Fire officials asking public to stop flying drones and planes near fires

Fire officials asking public to stop flying drones and planes near fires

AMARILLO, TX (KFDA) - A hobby for many people is making it difficult for our area firefighters to do their jobs.

If you fly, they can't.

That's the saying firefighting officials are using, to remind the public about steering clear of their area during a fire. Certain toys and tools are putting first responders in harms way.

It's a problem firefighters in the past didn't encounter. But drones are actually posing a threat to these first responders doing their jobs.

Now, Texas A and M Forest Service officials are asking residents to keep their drones away, while they're battling blazes. This adds more danger to lives and property.

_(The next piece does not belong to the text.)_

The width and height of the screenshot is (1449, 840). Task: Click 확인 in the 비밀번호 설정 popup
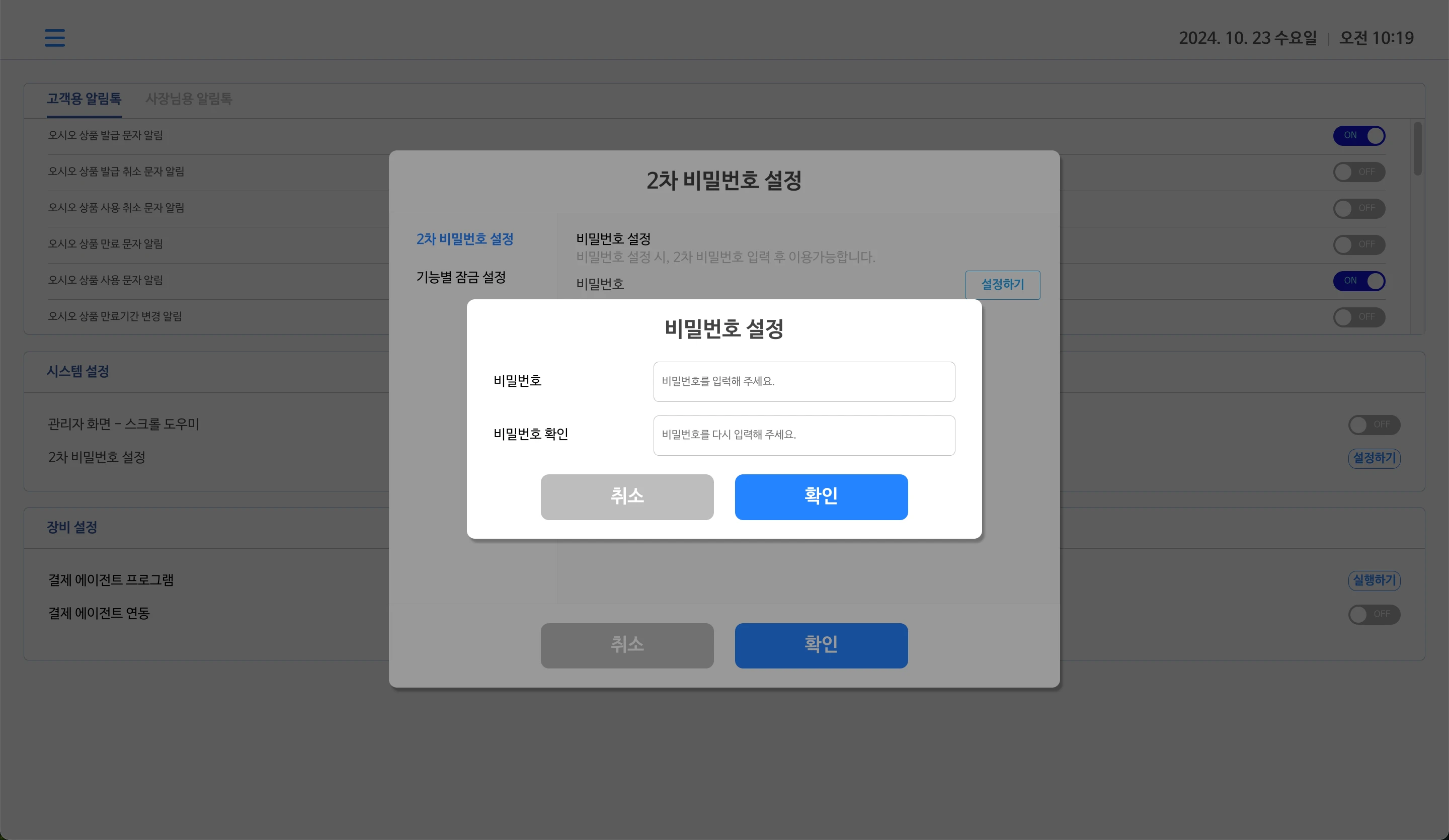(821, 497)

"It creates a hazard for our aircraft that we have flying around to do aerial suppression," says Regional Fire Coordinator Troy Ducheneaux. "Because those drones are so small, they make it very difficult for the pilots in our seats, our air tankers to see them until they're just almost right upon them."

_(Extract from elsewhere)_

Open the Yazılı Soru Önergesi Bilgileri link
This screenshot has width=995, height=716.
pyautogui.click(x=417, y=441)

These drones can cause serious or even fatal collisions, especially considering low visibility with smoke.

But it's not just drones officials are seeing a problem with. Here in the panhandle, other private aircraft have created safety hazards.

"It has suspended our aircraft operations here in the panhandle last year during the crutch ranch fire," says Ducheneaux. "We actually had to pull our aircraft off and ground them because we had other aircraft that were operating without authorization on that incident."

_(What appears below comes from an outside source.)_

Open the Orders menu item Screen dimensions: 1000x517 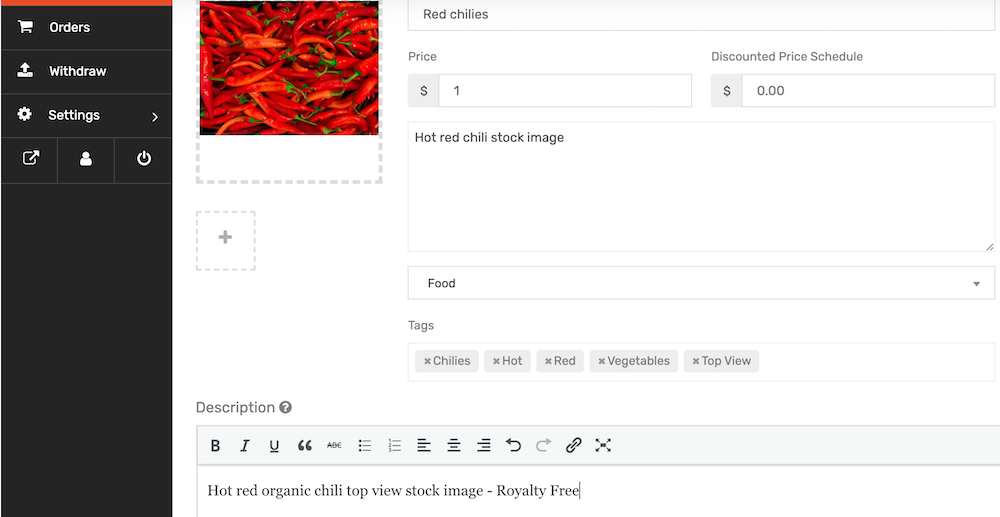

Long story short, do not use a drone or plane near any fires going on. And though a fun hobby, doing it can land you in some trouble.

"Then it prevents us from having to file through the FAA, those temporary flight restrictions that take place and then keeping people out of those restricted areas, but also from being in trouble with the law and getting potential fines put upon them for intrusions into those flight restrictions.

Ducheneaux says if you want to fly, do it after flames have been put out, and crews are clear.